Swirling!

Classical Mechanics Level 3

A particle of mass $m$ , tied to one end of a massless inextensible string, is whirled around in a horizontal circle in the absence of gravity. The length of the string is gradually reduced, keeping the angular momentum about the center of rotation constant.

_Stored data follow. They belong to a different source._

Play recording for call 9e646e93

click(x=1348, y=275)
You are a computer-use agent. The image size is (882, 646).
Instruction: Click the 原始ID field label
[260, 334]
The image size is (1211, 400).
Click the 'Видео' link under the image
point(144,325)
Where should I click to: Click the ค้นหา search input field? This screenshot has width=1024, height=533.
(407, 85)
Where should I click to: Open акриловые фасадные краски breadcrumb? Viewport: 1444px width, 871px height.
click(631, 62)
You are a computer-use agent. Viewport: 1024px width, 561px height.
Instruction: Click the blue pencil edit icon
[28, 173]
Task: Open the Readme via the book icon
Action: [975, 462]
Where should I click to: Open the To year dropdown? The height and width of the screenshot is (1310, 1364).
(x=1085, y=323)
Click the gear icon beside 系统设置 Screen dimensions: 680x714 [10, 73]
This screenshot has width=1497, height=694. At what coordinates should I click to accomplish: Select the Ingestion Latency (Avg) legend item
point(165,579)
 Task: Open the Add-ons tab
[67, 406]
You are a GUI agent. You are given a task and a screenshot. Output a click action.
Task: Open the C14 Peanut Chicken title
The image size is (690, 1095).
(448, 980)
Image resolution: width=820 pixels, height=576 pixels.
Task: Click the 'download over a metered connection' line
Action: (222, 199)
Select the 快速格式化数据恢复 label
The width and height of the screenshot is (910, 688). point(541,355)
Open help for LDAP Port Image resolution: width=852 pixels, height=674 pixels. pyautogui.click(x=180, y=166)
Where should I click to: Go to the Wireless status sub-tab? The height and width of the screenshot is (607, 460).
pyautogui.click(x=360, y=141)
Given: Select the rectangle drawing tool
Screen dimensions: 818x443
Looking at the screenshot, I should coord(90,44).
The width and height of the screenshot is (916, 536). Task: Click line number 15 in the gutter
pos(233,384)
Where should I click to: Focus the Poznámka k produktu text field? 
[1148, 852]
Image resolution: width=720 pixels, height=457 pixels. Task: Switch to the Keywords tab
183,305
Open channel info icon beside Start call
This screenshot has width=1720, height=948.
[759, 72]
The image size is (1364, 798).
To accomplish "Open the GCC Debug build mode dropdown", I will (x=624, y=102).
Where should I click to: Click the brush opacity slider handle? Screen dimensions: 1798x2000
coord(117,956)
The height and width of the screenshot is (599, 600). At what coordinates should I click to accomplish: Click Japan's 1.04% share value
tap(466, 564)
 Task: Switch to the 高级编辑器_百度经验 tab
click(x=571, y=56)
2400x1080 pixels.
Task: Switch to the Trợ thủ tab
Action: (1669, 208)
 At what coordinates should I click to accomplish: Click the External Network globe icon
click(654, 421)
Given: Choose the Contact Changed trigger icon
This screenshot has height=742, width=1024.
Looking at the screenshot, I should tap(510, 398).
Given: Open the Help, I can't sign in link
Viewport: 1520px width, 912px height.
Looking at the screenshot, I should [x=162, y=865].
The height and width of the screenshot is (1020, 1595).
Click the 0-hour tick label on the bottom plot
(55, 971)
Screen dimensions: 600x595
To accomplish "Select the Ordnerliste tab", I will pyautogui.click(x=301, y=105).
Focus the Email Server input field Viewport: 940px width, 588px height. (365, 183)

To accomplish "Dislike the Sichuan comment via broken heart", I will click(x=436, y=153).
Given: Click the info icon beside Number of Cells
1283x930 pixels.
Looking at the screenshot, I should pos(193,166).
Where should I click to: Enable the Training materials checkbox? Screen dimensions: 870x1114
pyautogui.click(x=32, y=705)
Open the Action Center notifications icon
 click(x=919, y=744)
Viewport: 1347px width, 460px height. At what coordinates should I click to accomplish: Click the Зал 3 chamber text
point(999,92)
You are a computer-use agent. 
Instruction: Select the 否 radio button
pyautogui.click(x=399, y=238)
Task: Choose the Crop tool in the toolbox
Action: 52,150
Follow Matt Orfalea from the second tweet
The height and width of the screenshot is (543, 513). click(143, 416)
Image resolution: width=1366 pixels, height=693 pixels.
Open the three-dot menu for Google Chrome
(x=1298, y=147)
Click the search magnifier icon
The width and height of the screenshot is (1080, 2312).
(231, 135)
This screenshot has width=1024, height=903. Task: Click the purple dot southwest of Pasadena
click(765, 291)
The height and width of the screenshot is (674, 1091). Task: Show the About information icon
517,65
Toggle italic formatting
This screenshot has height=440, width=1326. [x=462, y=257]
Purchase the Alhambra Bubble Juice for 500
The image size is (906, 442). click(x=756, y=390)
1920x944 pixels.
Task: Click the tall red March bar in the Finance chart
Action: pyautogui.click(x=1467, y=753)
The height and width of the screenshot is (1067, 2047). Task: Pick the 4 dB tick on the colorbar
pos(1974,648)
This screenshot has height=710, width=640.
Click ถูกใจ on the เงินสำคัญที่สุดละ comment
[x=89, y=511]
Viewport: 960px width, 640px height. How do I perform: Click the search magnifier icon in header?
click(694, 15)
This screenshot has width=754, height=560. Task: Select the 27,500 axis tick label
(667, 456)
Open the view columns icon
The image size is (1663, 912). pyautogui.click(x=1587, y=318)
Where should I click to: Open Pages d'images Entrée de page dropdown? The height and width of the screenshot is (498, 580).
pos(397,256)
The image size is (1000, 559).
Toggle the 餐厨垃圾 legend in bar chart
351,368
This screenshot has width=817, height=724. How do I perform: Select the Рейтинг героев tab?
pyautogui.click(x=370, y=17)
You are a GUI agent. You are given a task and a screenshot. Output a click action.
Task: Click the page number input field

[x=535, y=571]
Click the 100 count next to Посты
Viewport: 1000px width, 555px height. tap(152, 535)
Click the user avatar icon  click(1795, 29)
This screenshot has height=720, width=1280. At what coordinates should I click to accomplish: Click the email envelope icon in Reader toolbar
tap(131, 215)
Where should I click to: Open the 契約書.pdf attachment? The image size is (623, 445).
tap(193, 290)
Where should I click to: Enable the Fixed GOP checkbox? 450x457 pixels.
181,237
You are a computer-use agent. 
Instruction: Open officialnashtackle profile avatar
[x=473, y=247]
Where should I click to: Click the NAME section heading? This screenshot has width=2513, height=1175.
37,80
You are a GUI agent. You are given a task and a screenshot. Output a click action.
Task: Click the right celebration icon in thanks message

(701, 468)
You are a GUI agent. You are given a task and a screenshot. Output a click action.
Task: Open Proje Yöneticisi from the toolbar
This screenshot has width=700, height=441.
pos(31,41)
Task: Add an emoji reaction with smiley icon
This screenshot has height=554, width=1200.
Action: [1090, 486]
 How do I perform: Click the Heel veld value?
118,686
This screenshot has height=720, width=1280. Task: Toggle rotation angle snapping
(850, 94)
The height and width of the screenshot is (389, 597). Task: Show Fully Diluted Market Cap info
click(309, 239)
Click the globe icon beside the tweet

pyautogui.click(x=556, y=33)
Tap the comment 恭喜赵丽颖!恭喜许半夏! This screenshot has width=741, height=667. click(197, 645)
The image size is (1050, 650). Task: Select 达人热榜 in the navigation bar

If the tension in the string is given as $T = k r^n$ , where $k$ is constant and $r$ is the instantaneous radius of the circle, then find the value of $n$ .

-1 -2 -3 -4

1 solution

Tapas Mazumdar
Nov 29, 2016

At any instant when the radius of circle is $r$ , we have the following two results:

Angular momentum ( $L$ ) $= m r^2 \omega$ and,

Tension in the string ( $T$ ) $=$ Centripetal force on the particle due to its rotation $= m r {\omega}^2$

Combining the above two results, we obtain:

$T = \dfrac{L^2}{m r^3} = \dfrac{L^2}{m} \cdot r^{-3}$

Since $L$ and $m$ are constants, therefore on comparison, we get,

$k = \dfrac{L^2}{m}$ and $n = \boxed{-3}$

The centripetal force is $m(r{\omega}^2 - \dfrac {d^2r}{d^2t} )$

Abdelhamid Saadi - 4 years, 6 months ago

yes, but at any instant, the centripetal force (which causes circular motion) is m w^2 r. This is because d^2r/dt^2 is a linear force. Basically the terminology is different. Both the forces in your expression are central, but only one is centripetal

Rohan Joshi - 2 months, 3 weeks ago

Swirling!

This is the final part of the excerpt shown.